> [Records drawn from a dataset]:
*** Begin section ***

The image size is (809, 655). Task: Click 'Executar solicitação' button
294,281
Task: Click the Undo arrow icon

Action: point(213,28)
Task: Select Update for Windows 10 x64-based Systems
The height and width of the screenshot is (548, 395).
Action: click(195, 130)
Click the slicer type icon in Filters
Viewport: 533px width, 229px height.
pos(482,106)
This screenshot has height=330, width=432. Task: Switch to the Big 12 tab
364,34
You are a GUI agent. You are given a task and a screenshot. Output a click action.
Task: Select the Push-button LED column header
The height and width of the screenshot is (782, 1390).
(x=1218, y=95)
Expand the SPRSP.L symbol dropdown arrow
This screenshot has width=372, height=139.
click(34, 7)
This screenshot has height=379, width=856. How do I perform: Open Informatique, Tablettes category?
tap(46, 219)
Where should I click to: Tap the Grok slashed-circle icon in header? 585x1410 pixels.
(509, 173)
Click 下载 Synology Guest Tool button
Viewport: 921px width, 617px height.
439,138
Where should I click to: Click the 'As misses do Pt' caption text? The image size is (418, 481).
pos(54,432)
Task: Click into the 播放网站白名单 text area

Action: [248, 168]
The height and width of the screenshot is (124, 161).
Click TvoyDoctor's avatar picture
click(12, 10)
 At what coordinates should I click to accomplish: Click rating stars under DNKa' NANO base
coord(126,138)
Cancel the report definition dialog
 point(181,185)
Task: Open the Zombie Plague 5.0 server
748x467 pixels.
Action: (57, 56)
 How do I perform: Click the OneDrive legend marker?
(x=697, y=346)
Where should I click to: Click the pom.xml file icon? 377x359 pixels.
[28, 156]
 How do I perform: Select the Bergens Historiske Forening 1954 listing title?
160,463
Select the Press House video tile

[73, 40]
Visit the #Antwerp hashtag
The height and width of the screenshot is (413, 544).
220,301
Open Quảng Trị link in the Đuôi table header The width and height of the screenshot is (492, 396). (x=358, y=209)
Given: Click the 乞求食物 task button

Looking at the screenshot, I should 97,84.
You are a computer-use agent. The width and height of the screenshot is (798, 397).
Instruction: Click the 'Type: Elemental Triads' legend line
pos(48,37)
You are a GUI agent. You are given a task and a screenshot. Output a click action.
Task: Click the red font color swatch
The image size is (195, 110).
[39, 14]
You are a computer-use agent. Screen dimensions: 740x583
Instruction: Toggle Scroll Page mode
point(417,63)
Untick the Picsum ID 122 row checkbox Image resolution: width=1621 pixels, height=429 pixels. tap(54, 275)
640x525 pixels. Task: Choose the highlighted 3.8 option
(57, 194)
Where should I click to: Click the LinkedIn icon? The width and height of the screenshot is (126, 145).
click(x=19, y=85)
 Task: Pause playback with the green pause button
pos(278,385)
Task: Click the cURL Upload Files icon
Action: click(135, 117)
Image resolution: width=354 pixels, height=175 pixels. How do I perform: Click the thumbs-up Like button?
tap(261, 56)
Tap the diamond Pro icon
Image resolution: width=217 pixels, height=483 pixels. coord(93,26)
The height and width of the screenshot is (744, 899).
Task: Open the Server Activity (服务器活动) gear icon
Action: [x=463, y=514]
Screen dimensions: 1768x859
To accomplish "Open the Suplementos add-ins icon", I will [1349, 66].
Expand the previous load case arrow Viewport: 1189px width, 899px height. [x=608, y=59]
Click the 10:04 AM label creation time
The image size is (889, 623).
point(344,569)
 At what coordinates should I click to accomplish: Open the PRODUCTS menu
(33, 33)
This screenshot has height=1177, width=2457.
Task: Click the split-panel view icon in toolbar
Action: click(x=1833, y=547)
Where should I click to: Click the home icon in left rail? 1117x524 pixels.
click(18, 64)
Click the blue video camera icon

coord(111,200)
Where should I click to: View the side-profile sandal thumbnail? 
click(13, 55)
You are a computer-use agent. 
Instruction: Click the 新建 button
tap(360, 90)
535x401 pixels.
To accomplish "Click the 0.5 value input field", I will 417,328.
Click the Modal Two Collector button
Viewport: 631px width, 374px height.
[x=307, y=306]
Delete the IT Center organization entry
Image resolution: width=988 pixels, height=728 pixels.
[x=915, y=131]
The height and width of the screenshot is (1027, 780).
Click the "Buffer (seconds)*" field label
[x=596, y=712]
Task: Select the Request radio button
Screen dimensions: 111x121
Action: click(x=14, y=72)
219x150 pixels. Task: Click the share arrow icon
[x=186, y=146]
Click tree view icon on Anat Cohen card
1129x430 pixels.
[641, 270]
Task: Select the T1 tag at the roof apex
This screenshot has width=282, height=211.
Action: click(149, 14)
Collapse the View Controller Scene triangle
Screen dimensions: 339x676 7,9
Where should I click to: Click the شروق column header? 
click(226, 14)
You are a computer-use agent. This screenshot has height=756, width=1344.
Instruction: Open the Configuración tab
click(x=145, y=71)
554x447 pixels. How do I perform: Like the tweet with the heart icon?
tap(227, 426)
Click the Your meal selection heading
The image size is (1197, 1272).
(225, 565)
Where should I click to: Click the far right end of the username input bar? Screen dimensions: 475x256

*** End section ***

> [Problem statement]: Could you reproduce every entry above exactly as written?

> [Task response]:
The image size is (809, 655). Task: Click 'Executar solicitação' button
294,281
Task: Click the Undo arrow icon

Action: point(213,28)
Task: Select Update for Windows 10 x64-based Systems
The height and width of the screenshot is (548, 395).
Action: click(195, 130)
Click the slicer type icon in Filters
Viewport: 533px width, 229px height.
pos(482,106)
This screenshot has height=330, width=432. Task: Switch to the Big 12 tab
364,34
You are a GUI agent. You are given a task and a screenshot. Output a click action.
Task: Select the Push-button LED column header
The height and width of the screenshot is (782, 1390).
(x=1218, y=95)
Expand the SPRSP.L symbol dropdown arrow
This screenshot has width=372, height=139.
click(34, 7)
This screenshot has height=379, width=856. How do I perform: Open Informatique, Tablettes category?
tap(46, 219)
Where should I click to: Tap the Grok slashed-circle icon in header? 585x1410 pixels.
(509, 173)
Click 下载 Synology Guest Tool button
Viewport: 921px width, 617px height.
439,138
Where should I click to: Click the 'As misses do Pt' caption text? The image size is (418, 481).
pos(54,432)
Task: Click into the 播放网站白名单 text area

Action: [248, 168]
The height and width of the screenshot is (124, 161).
Click TvoyDoctor's avatar picture
click(12, 10)
 At what coordinates should I click to accomplish: Click rating stars under DNKa' NANO base
coord(126,138)
Cancel the report definition dialog
 point(181,185)
Task: Open the Zombie Plague 5.0 server
748x467 pixels.
Action: (57, 56)
 How do I perform: Click the OneDrive legend marker?
(x=697, y=346)
Where should I click to: Click the pom.xml file icon? 377x359 pixels.
[28, 156]
 How do I perform: Select the Bergens Historiske Forening 1954 listing title?
160,463
Select the Press House video tile

[73, 40]
Visit the #Antwerp hashtag
The height and width of the screenshot is (413, 544).
220,301
Open Quảng Trị link in the Đuôi table header The width and height of the screenshot is (492, 396). (x=358, y=209)
Given: Click the 乞求食物 task button

Looking at the screenshot, I should 97,84.
You are a computer-use agent. The width and height of the screenshot is (798, 397).
Instruction: Click the 'Type: Elemental Triads' legend line
pos(48,37)
You are a GUI agent. You are given a task and a screenshot. Output a click action.
Task: Click the red font color swatch
The image size is (195, 110).
[39, 14]
You are a computer-use agent. Screen dimensions: 740x583
Instruction: Toggle Scroll Page mode
point(417,63)
Untick the Picsum ID 122 row checkbox Image resolution: width=1621 pixels, height=429 pixels. tap(54, 275)
640x525 pixels. Task: Choose the highlighted 3.8 option
(57, 194)
Where should I click to: Click the LinkedIn icon? The width and height of the screenshot is (126, 145).
click(x=19, y=85)
 Task: Pause playback with the green pause button
pos(278,385)
Task: Click the cURL Upload Files icon
Action: click(135, 117)
Image resolution: width=354 pixels, height=175 pixels. How do I perform: Click the thumbs-up Like button?
tap(261, 56)
Tap the diamond Pro icon
Image resolution: width=217 pixels, height=483 pixels. coord(93,26)
The height and width of the screenshot is (744, 899).
Task: Open the Server Activity (服务器活动) gear icon
Action: [x=463, y=514]
Screen dimensions: 1768x859
To accomplish "Open the Suplementos add-ins icon", I will [1349, 66].
Expand the previous load case arrow Viewport: 1189px width, 899px height. [x=608, y=59]
Click the 10:04 AM label creation time
The image size is (889, 623).
point(344,569)
 At what coordinates should I click to accomplish: Open the PRODUCTS menu
(33, 33)
This screenshot has height=1177, width=2457.
Task: Click the split-panel view icon in toolbar
Action: click(x=1833, y=547)
Where should I click to: Click the home icon in left rail? 1117x524 pixels.
click(18, 64)
Click the blue video camera icon

coord(111,200)
Where should I click to: View the side-profile sandal thumbnail? 
click(13, 55)
You are a computer-use agent. 
Instruction: Click the 新建 button
tap(360, 90)
535x401 pixels.
To accomplish "Click the 0.5 value input field", I will 417,328.
Click the Modal Two Collector button
Viewport: 631px width, 374px height.
[x=307, y=306]
Delete the IT Center organization entry
Image resolution: width=988 pixels, height=728 pixels.
[x=915, y=131]
The height and width of the screenshot is (1027, 780).
Click the "Buffer (seconds)*" field label
[x=596, y=712]
Task: Select the Request radio button
Screen dimensions: 111x121
Action: click(x=14, y=72)
219x150 pixels. Task: Click the share arrow icon
[x=186, y=146]
Click tree view icon on Anat Cohen card
1129x430 pixels.
[641, 270]
Task: Select the T1 tag at the roof apex
This screenshot has width=282, height=211.
Action: click(149, 14)
Collapse the View Controller Scene triangle
Screen dimensions: 339x676 7,9
Where should I click to: Click the شروق column header? 
click(226, 14)
You are a computer-use agent. This screenshot has height=756, width=1344.
Instruction: Open the Configuración tab
click(x=145, y=71)
554x447 pixels. How do I perform: Like the tweet with the heart icon?
tap(227, 426)
Click the Your meal selection heading
The image size is (1197, 1272).
(225, 565)
Where should I click to: Click the far right end of the username input bar? Screen dimensions: 475x256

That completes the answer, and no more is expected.